GIVEN REQUEST
Repeat the items below, swapping "Rare banner" for "Epic banner" and leaving everything else unchanged.

ROWS
== == ==

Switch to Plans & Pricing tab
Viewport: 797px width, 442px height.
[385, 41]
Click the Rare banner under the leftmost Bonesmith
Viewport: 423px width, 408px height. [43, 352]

== == ==

COMPLETED EXERCISE
Switch to Plans & Pricing tab
Viewport: 797px width, 442px height.
[385, 41]
Click the Epic banner under the leftmost Bonesmith
Viewport: 423px width, 408px height. [43, 352]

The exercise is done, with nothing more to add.